Chuck Bednar for redOrbit.com – Your Universe Online
While US President Barack Obama and Hollywood star Leonardo DiCaprio attracted much of the press coverage for the 2014 UN Climate Change Summit on Tuesday, behind the scenes more than 120 world leaders met together to debate policy and commit resources to solving the growing issue.
According to The Guardian, UN Secretary-General Ban Ki-moon opened the event by calling climate change the “defining issue of our age” and said that the world’s response to it would “define our future. To ride this storm we need all hands on deck. That is why we are here today.”
“We need a clear vision. The human, environmental and financial cost of climate change is fast becoming unbearable. We have never faced such a challenge, nor such an opportunity,” he added. “There is only one thing in the way: us. That is why I have asked you to be here today… I’m asking you to lead. We must cut emissions. Science says they must peak by 2020 and decline sharply thereafter. By the end of this century we must be carbon neutral.”
Among those who answered the Secretary-General’s call was French president François Hollande, who in his statement said that his country would commit $1 billion (750 million euros) “over the next few years” to a global fund designed to help poor nations adapt to the effects of global warming, according to Reuters reporter Valerie Volcovici.
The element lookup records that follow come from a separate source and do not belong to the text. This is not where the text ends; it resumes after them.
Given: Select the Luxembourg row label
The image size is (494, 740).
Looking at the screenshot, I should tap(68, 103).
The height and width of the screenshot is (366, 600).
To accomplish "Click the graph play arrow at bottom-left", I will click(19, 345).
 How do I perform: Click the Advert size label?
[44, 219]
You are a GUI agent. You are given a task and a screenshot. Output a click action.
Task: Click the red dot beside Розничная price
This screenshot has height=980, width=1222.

Hollande joins German Chancellor Angela Merkel, who also pledged $1 billion over four years in July to the Green Climate Fund, and South Korean President Park Geun-hye pledged to contribute up to $100 million to help the UN battle climate change – a contribution that includes $50 million currently being paid to the fund. Volcovici said that developing countries are seeking contributions of $15 billion before the end of the year.
Also at the climate summit, more than two dozen countries and as many as 100 corporations (including McDonald’s and Wal-Mart) and organizations signed the “New York Declaration on Forests” – a pledge aimed at cutting deforestation in half by 2020 and completely ending the practice worldwide by the year 2030. However, also noteworthy is Brazil’s unwillingness to sign the agreement.
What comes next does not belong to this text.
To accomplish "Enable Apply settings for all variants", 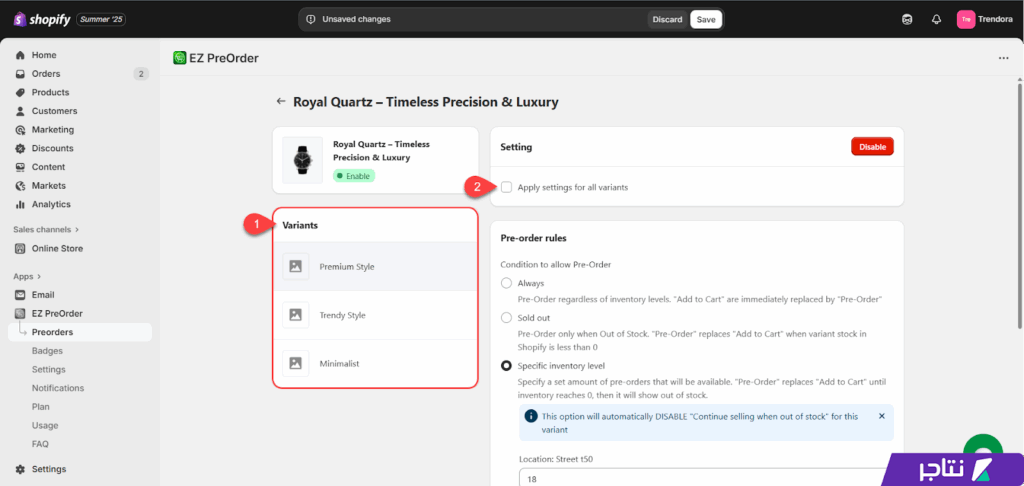I will point(507,187).
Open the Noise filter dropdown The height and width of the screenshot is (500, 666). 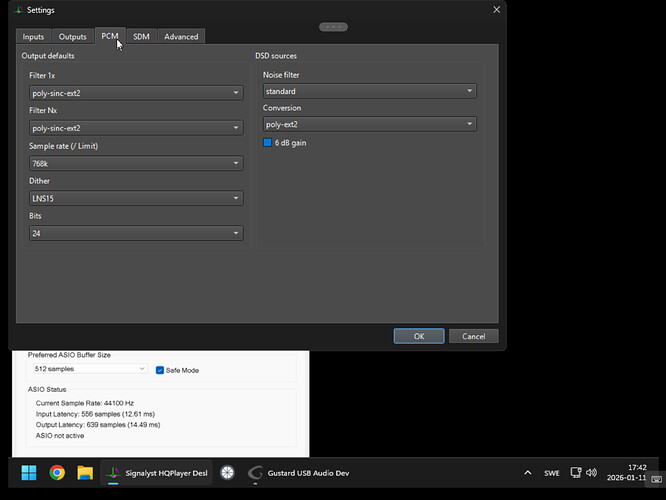369,91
“Trees store carbon dioxide but when cut down, they release the heat-trapping greenhouse gas to the atmosphere,” said Wendy Koch of USA Today. “If the goal is met, the U.N. estimates the impact would be equivalent to taking every car in the world off the road. The participants, including dozens of environmental and indigenous groups, also pledge to restore more than one million square miles of forest worldwide by 2030.”
Koch said that the declaration has the backing of most developed countries, including the US, Canada, France and the EU. However, Brazil – which is home to the Amazon rainforest – opted against signing the pledge, telling reporters that it was because officials there were not included in the preparation process. While the country itself did not sign the pledge, however, USA Today reports that three Brazilian states (Acre, Amapa and Amazonas) did.
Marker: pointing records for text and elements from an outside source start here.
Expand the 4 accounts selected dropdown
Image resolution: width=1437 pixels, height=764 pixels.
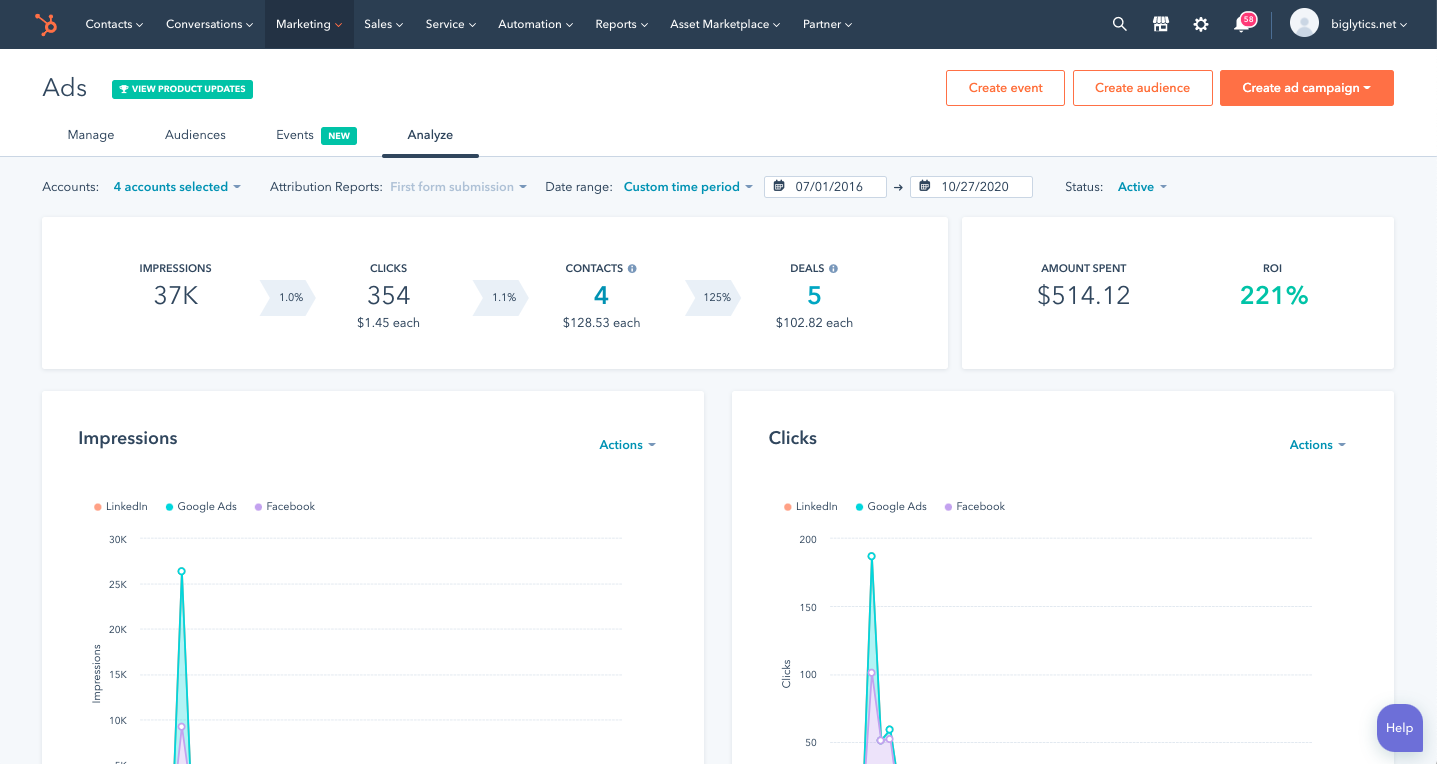click(x=177, y=187)
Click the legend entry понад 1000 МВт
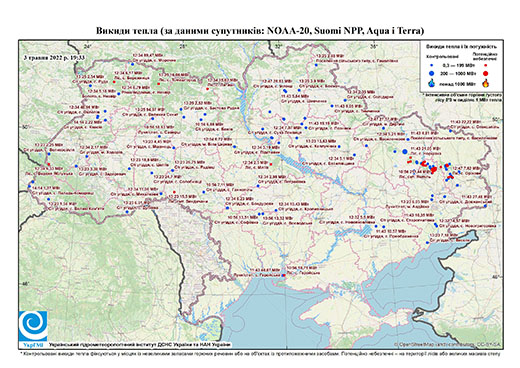Image resolution: width=520 pixels, height=368 pixels. pos(457,83)

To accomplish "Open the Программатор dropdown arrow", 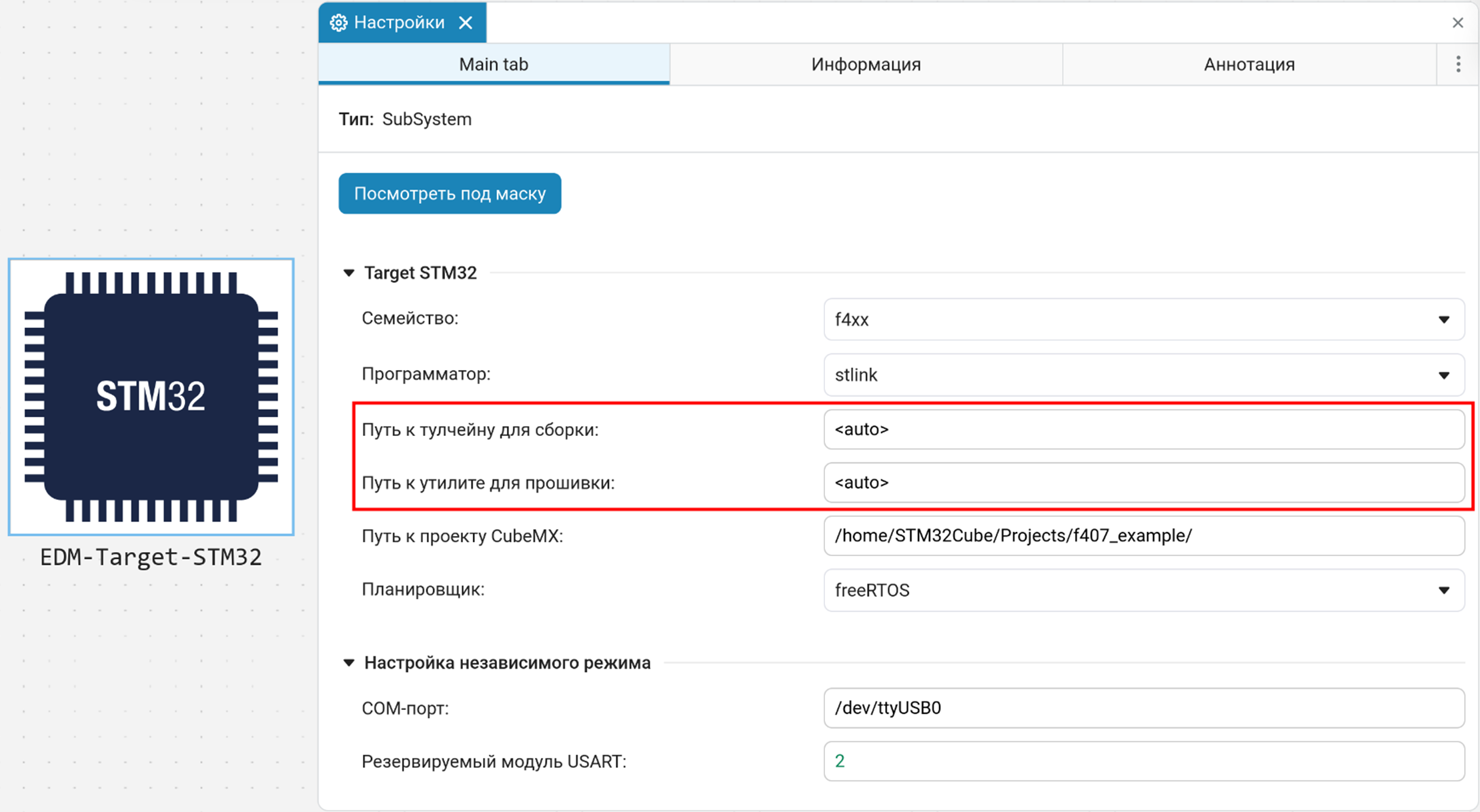I will [1445, 375].
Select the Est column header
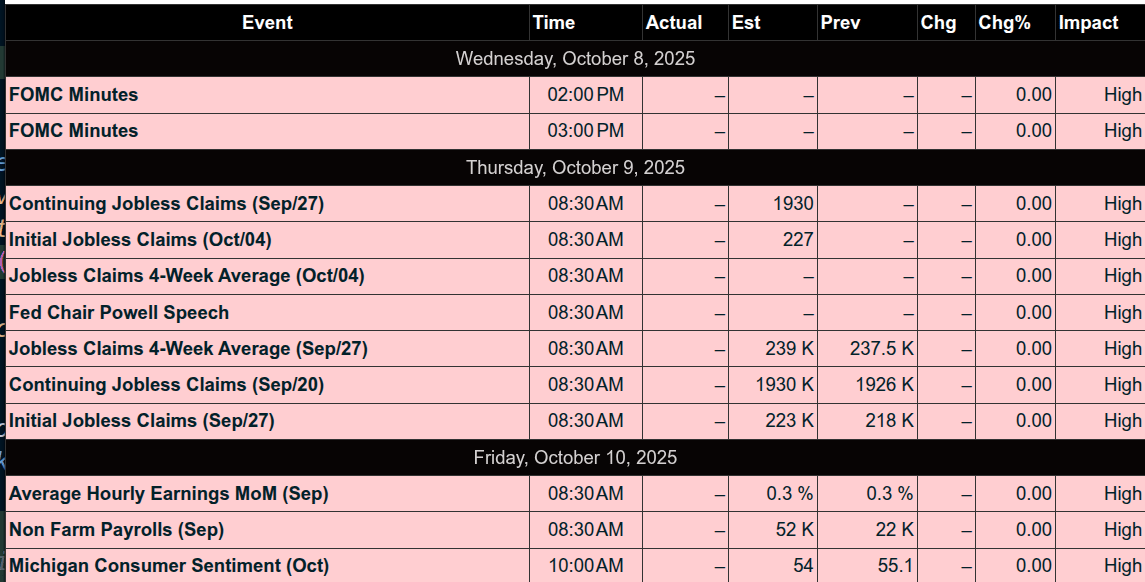The width and height of the screenshot is (1145, 582). pyautogui.click(x=746, y=22)
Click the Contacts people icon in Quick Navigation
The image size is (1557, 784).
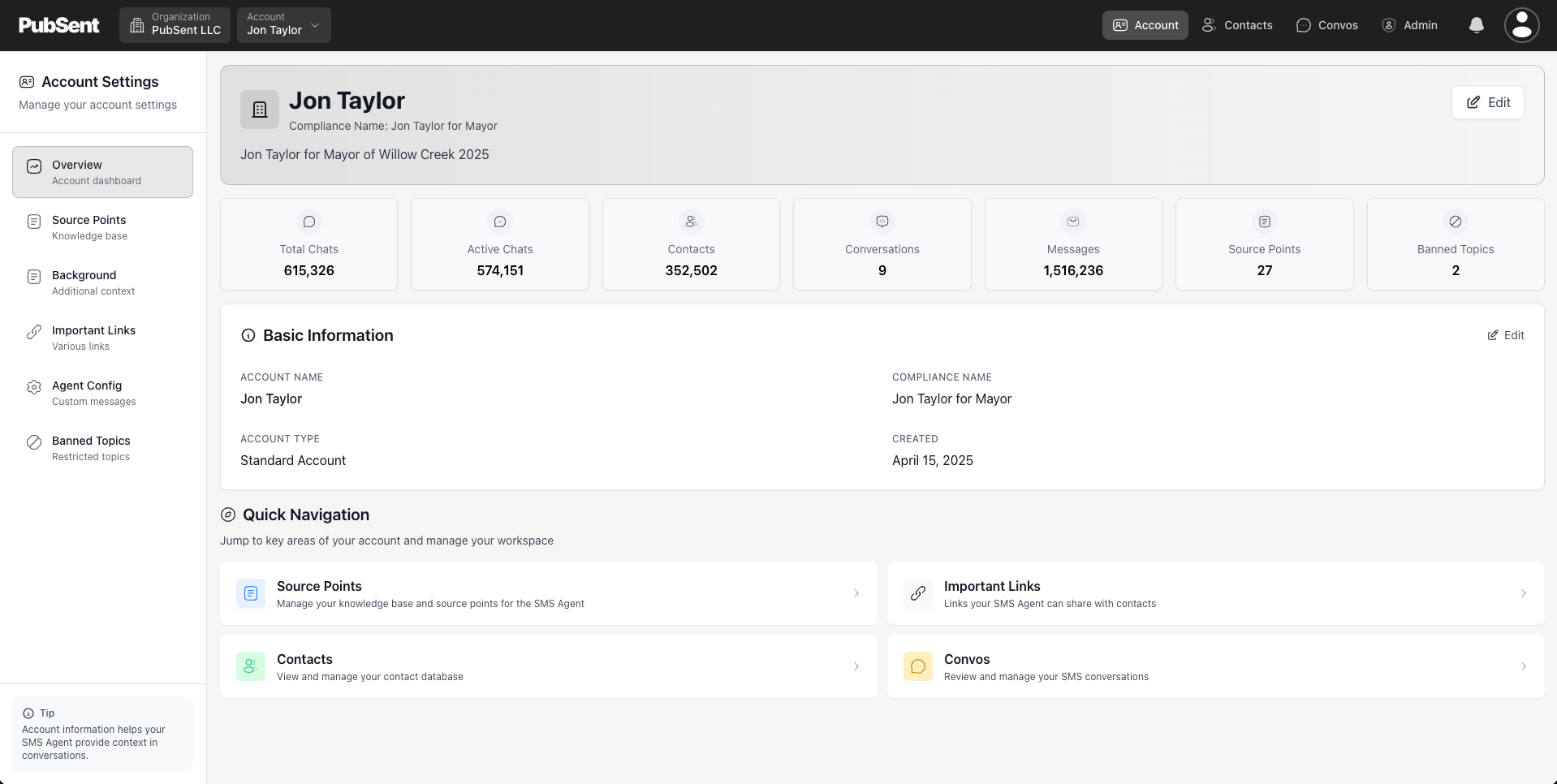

The Guardian also reported that Chile committed to a 20 percent reduction of CO2 by 2020 at the summit, as well as a tax on carbon emissions; that Japanese prime minister Shinzō Abe said that his country has delivered $16 billion in climate aid over the past three years, as promised; and that Switzerland and Denmark promised to contribute a combined $170 million to the aforementioned Green Climate Fund.
“It’s not just countries and world leaders pledging to cut back on emissions – a few leading oil and gas companies are saying they will, too,” noted Brian Ries of Mashable. Among those companies are: ENI of Italy; Petróleos Mexicanos or Pemex; the US gas company Southwestern Energy; Norway’s Statoil Group; BG Group, the former British Gas, and Thailand’s oil and gas company, PTT, launched on Tuesday the Oil & Gas Methane Partnership, which pledges to cut the emissions of methane, he said.
“I am so glad to see concrete initiatives that will help reduce the release of short-lived climate pollutants into the atmosphere,” Ban Ki-moon said in a statement. “These announcements show how governments, corporations and civil society can work together to reduce emissions.”